SUPPLIED INFORMATION:
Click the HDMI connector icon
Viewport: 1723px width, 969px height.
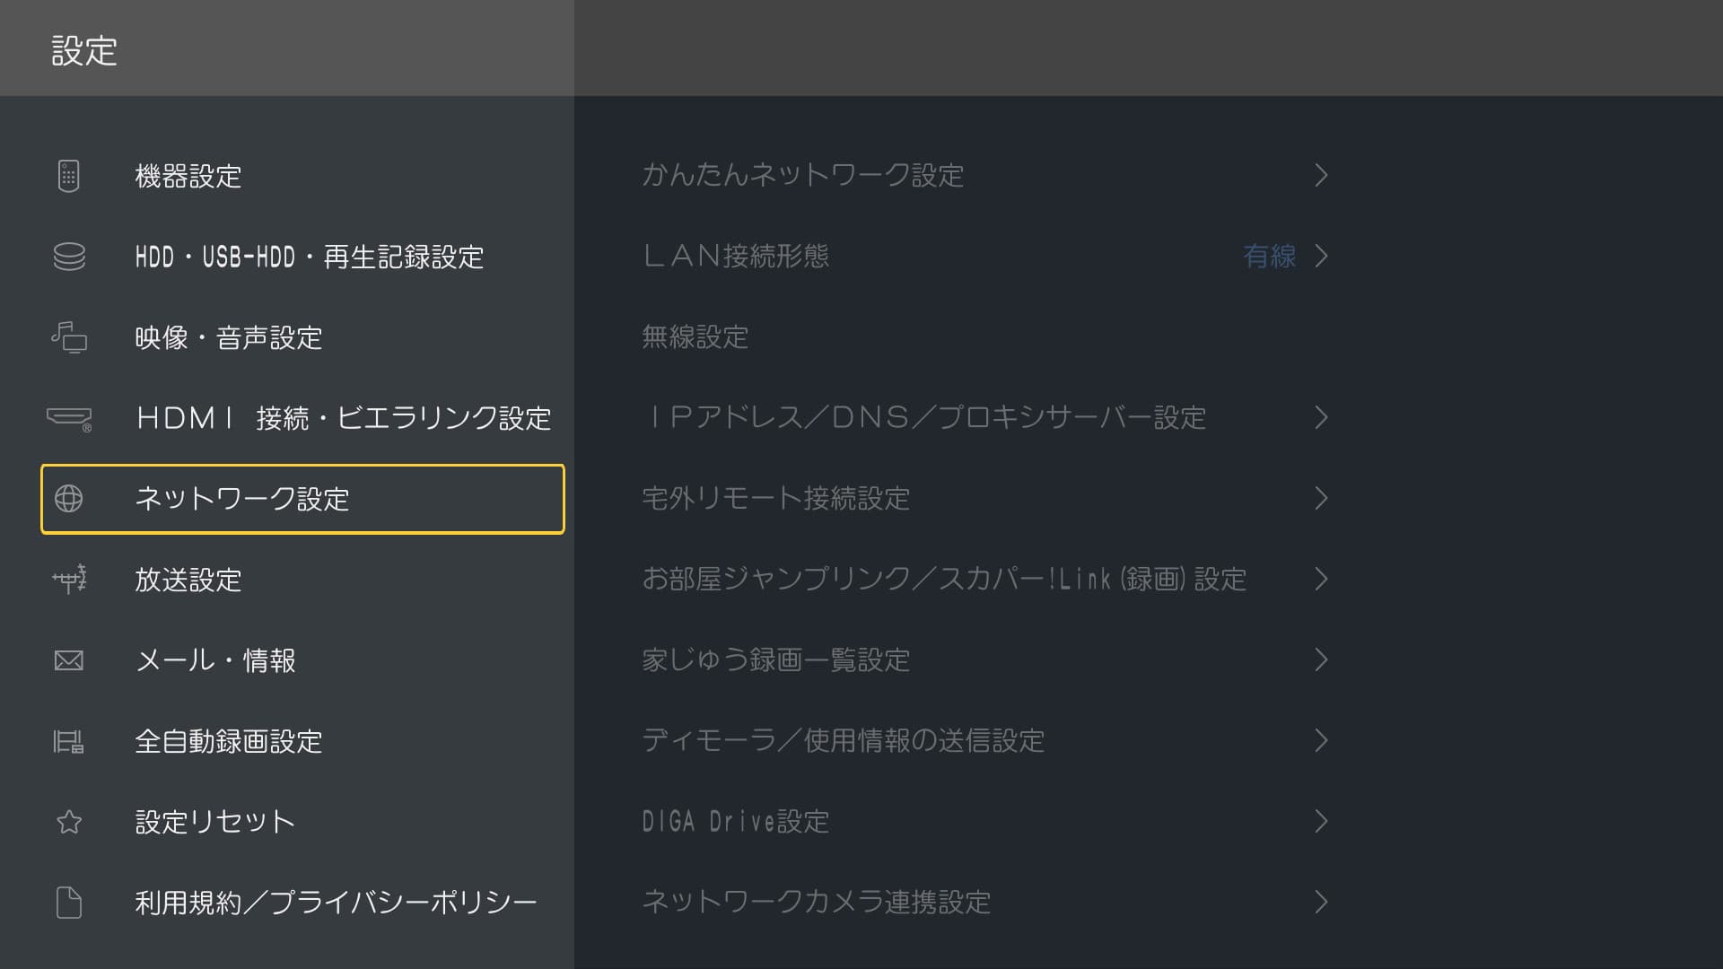point(69,418)
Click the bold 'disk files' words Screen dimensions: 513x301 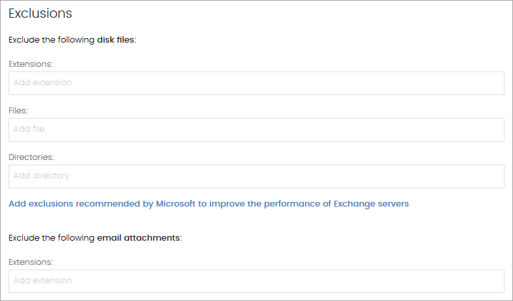[115, 40]
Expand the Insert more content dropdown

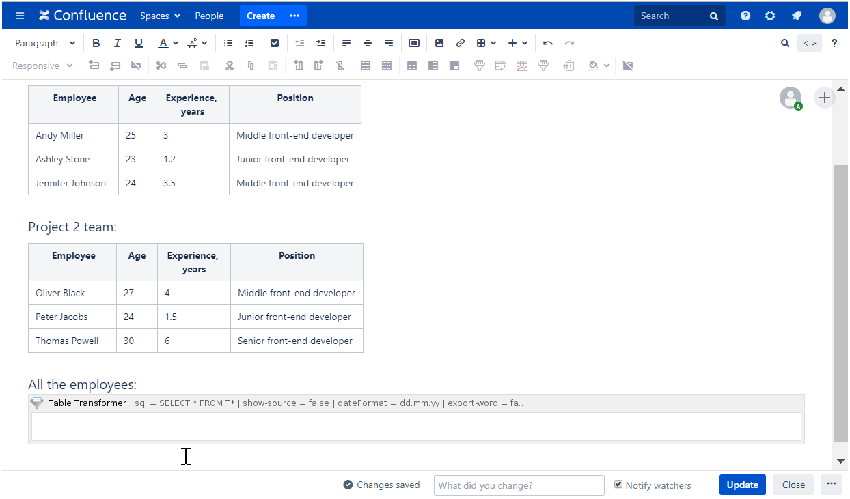pyautogui.click(x=518, y=43)
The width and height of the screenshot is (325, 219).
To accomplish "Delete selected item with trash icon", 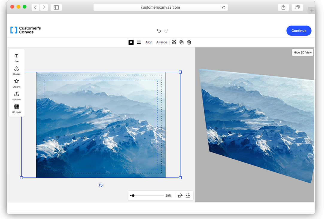I will pyautogui.click(x=189, y=42).
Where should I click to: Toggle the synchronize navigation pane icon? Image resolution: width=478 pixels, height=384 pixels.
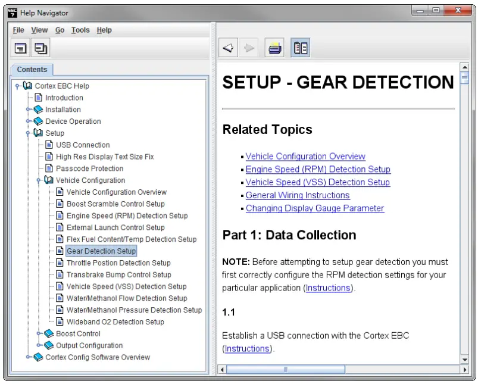pyautogui.click(x=301, y=47)
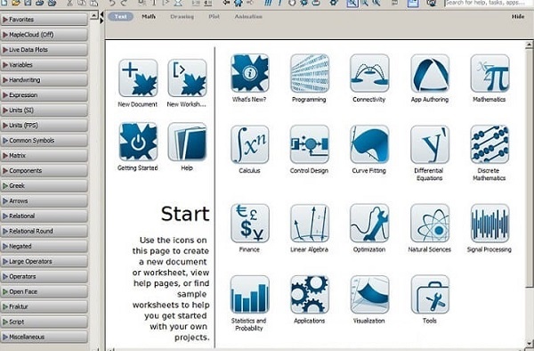Screen dimensions: 534x351
Task: Open the Statistics and Probability chart icon
Action: (249, 295)
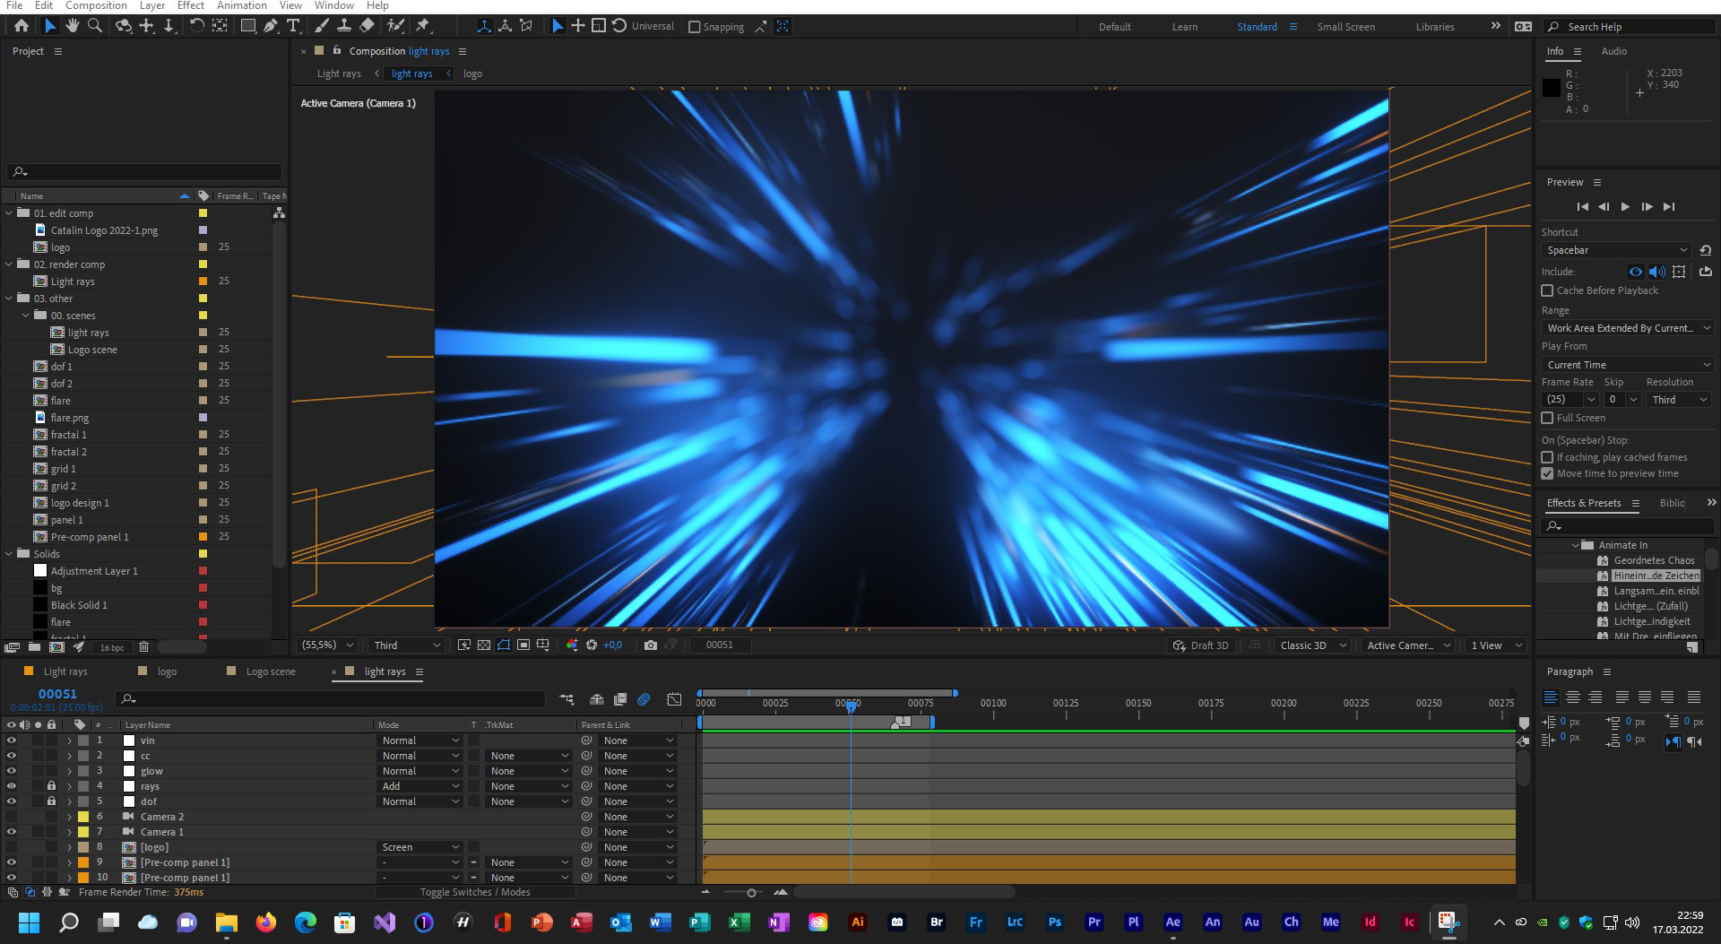Viewport: 1721px width, 944px height.
Task: Click the Toggle Switches / Modes button
Action: [475, 892]
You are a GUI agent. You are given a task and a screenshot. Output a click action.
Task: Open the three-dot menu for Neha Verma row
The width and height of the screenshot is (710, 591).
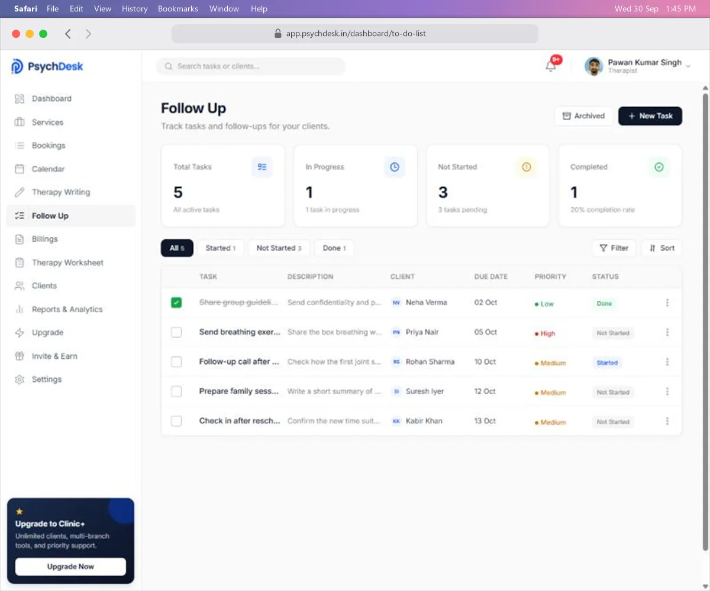(667, 303)
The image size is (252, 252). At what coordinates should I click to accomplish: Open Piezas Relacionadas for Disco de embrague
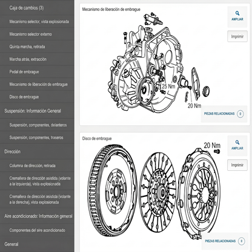click(x=221, y=241)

EXERCISE DETAILS: Starting at the line that holds "The width and height of the screenshot is (710, 591).", copy each line exactly through the end of the material above, keeping both ends and dropping the pictures.

RESPONSE FOR THIS EXERCISE:
The width and height of the screenshot is (710, 591).
(667, 303)
The image size is (252, 252). At what coordinates should I click to accomplish: Open Piezas Relacionadas for Disco de embrague
click(x=221, y=241)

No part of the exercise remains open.